> **Work request 1**
In the text about Matthaus, which team beat Germany 3-0 in the quarter-finals of the 1998 World Cup?
> **Work request 2**
Copy the text about Matthaus word for word, starting at "Despite their success" and ending at "summer of 1997.".

> **Document excerpt**
###

The two would be reunited at Italia '90. Maradona was by then far below his best, bloated and slowed by medicines for his many injuries (and some self-medication); by this time it was Matthaus who was the star and he was voted European Player of the Year to prove it.

An incendiary start to the tournament had seen his goals blast away fancied Yugoslavia, as the West Germans, with reunification with their eastern equivalent approaching, eventually made it to the final. A poor match, ruined by Argentina's ugly tactics and a pair of sendings off, was won by a Klinsmann dive and a Brehme penalty, as Matthaus got to lift the trophy his own performances had at least deserved.

Maradona himself, despite the tears he shed in Rome that night, retained respect for the German, describing him in his autobiography as: "The best rival I've ever had. I guess that's enough to define him."

The World Cup in 1994 saw Matthaus once again take the limelight - as Maradona suffered his well publicised problems - and, acting as a sweeper, led the Germans to a quarter-final appearance and shock defeat to surprise package Bulgaria. He was supposed to be playing in his last World Cup but joined Uwe Seeler, Wladislav Zmuda and Maradona in the record books in the tournament with 21 games before his exit.

Yet while the likes of Maradona may have hailed his rival, he was often not held in such regard by his colleagues and team-mates.

Despite their success together, he and Klinsmann shared a mutual loathing that began when the striker arrived at Bayern from Spurs in the summer of 1995. That Berti Vogts had awarded Klinsmann the national captaincy did not help, as the deposed skipper accused his successor of plotting to unseat him. A Matthaus-less Germany consequently won Euro 96 and a jealous Matthaus chose to rubbish his colleague, betting that he would not score 15 goals in the coming season. Klinsmann achieved that target - just - but was soon the fall-guy in the relationship as he fled to Sampdoria in the summer of 1997.

The two were surprisingly reunited at the 1998 World Cup finals when Matthaus stepped in for the injured Matthias Sammer as sweeper. This too would end in recrimination as Croatia ravaged Germany 3-0 in the quarter-finals in Lyon as Matthaus' legs began to show their advanced age - although he set a new record for games by a single player at the tournament (25). That he was granted another go at Euro 2000, where he was again shown up as yesterday's man, was a grave error by coach Erich Ribbeck, yet it was Matthaus' personality, matched by his previous deeds and standing in the game, that made him undroppable when common sense dictated he could be the disaster he turned out to be.

###

> **Data provided**
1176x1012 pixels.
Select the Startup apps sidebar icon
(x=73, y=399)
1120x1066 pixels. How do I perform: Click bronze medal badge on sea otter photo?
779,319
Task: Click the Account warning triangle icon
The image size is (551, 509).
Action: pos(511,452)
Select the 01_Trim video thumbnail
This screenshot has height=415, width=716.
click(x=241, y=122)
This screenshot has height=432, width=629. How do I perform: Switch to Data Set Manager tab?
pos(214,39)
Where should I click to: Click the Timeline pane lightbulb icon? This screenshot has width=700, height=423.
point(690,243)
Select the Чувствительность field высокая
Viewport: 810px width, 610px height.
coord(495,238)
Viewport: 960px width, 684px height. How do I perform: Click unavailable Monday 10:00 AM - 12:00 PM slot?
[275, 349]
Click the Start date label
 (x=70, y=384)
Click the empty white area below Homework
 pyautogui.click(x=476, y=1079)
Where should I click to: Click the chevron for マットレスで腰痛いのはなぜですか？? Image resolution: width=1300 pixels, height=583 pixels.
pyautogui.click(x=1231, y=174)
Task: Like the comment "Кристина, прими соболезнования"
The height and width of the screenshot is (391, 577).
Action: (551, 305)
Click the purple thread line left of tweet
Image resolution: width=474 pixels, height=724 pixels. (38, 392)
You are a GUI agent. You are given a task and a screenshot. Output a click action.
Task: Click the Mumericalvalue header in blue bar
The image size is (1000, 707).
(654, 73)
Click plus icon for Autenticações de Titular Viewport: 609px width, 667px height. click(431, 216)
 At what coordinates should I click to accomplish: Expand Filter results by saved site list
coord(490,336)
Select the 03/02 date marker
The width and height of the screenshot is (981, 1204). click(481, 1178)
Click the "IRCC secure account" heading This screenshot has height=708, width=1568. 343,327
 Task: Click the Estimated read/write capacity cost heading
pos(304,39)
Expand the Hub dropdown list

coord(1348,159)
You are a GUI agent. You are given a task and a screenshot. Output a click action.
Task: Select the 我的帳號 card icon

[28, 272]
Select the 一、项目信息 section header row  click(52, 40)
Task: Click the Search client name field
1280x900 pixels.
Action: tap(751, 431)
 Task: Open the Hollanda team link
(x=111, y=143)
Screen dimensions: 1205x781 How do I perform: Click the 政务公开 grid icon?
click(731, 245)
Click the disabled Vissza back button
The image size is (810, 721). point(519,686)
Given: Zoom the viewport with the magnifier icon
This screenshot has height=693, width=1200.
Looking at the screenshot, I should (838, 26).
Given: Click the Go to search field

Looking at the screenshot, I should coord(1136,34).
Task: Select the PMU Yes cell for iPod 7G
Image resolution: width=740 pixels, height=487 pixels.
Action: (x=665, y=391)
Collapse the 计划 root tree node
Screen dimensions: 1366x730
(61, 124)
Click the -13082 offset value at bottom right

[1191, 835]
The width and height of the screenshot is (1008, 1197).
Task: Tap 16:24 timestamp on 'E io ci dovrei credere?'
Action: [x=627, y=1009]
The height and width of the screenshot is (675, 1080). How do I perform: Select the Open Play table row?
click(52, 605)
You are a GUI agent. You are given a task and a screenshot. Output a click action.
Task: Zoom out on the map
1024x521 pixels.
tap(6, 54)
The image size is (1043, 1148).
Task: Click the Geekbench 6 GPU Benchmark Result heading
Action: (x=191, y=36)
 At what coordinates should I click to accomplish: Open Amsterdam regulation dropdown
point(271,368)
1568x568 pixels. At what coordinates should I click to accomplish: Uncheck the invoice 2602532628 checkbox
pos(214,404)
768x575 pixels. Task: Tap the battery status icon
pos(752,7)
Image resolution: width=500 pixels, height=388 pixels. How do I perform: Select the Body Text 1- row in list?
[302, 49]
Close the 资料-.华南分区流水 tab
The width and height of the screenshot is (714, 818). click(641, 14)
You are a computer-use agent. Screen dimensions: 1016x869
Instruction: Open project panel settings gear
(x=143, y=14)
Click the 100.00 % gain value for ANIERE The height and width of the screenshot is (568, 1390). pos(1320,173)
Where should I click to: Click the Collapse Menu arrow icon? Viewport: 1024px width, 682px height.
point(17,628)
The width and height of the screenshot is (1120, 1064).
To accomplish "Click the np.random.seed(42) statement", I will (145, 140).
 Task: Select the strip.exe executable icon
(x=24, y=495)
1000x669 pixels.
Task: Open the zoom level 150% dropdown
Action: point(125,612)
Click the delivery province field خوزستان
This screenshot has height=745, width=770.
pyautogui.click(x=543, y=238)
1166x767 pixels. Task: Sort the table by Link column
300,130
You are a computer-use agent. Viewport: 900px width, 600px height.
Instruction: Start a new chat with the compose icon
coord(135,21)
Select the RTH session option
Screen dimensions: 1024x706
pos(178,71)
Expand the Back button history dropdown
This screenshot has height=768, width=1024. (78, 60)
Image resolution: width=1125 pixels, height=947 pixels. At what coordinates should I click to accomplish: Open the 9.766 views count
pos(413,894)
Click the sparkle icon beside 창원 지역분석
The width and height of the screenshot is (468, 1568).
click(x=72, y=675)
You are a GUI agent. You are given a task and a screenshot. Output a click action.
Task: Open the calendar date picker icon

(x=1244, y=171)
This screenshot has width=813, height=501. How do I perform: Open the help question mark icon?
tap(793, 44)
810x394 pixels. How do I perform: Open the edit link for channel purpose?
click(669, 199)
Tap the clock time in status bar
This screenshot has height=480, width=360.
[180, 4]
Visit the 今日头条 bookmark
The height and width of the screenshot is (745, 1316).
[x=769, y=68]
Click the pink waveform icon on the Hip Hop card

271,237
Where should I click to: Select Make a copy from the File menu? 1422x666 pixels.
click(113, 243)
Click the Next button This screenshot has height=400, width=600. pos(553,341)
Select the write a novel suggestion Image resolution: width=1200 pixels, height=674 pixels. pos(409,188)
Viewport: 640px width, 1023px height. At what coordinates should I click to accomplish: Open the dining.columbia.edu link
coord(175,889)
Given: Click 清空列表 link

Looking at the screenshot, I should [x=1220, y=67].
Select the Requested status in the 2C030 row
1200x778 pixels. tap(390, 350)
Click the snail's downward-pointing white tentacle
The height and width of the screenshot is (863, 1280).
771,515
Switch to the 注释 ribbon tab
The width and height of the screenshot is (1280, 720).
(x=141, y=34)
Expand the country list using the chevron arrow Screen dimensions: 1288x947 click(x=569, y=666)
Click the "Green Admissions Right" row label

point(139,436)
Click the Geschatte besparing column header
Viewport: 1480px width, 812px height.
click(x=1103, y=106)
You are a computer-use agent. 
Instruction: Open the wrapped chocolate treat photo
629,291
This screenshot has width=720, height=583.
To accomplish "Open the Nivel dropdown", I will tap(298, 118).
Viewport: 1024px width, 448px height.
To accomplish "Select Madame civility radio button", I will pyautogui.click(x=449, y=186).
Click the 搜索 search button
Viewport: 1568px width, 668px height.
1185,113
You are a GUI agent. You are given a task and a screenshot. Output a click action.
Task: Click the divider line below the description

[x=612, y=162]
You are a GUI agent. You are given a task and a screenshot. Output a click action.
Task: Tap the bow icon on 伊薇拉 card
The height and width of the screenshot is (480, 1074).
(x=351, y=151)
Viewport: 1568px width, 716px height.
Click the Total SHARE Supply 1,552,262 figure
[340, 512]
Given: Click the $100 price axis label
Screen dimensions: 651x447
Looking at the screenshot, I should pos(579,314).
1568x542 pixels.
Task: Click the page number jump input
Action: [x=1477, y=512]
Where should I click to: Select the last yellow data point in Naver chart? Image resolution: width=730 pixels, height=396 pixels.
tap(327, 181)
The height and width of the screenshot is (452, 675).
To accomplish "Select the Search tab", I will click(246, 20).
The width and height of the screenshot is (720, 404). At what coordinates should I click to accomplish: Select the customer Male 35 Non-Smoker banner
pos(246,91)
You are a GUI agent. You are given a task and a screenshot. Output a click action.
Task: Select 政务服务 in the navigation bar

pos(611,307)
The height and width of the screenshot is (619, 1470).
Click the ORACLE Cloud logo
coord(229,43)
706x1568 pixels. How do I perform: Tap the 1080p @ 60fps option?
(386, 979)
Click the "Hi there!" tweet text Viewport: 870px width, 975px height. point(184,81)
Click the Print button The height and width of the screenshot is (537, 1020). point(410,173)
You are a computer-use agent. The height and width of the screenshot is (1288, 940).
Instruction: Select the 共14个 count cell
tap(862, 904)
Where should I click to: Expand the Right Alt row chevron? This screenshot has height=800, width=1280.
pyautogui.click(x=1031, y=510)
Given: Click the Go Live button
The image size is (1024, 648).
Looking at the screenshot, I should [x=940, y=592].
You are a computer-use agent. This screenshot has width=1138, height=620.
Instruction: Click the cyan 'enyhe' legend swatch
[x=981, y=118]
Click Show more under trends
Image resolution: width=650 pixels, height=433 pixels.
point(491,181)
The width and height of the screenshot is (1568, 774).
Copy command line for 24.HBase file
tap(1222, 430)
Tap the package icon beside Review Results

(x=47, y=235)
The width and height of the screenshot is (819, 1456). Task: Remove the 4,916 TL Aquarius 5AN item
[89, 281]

###

> **Final answer 1**
Croatia

> **Final answer 2**
Despite their success together, he and Klinsmann shared a mutual loathing that began when the striker arrived at Bayern from Spurs in the summer of 1995. That Berti Vogts had awarded Klinsmann the national captaincy did not help, as the deposed skipper accused his successor of plotting to unseat him. A Matthaus-less Germany consequently won Euro 96 and a jealous Matthaus chose to rubbish his colleague, betting that he would not score 15 goals in the coming season. Klinsmann achieved that target - just - but was soon the fall-guy in the relationship as he fled to Sampdoria in the summer of 1997.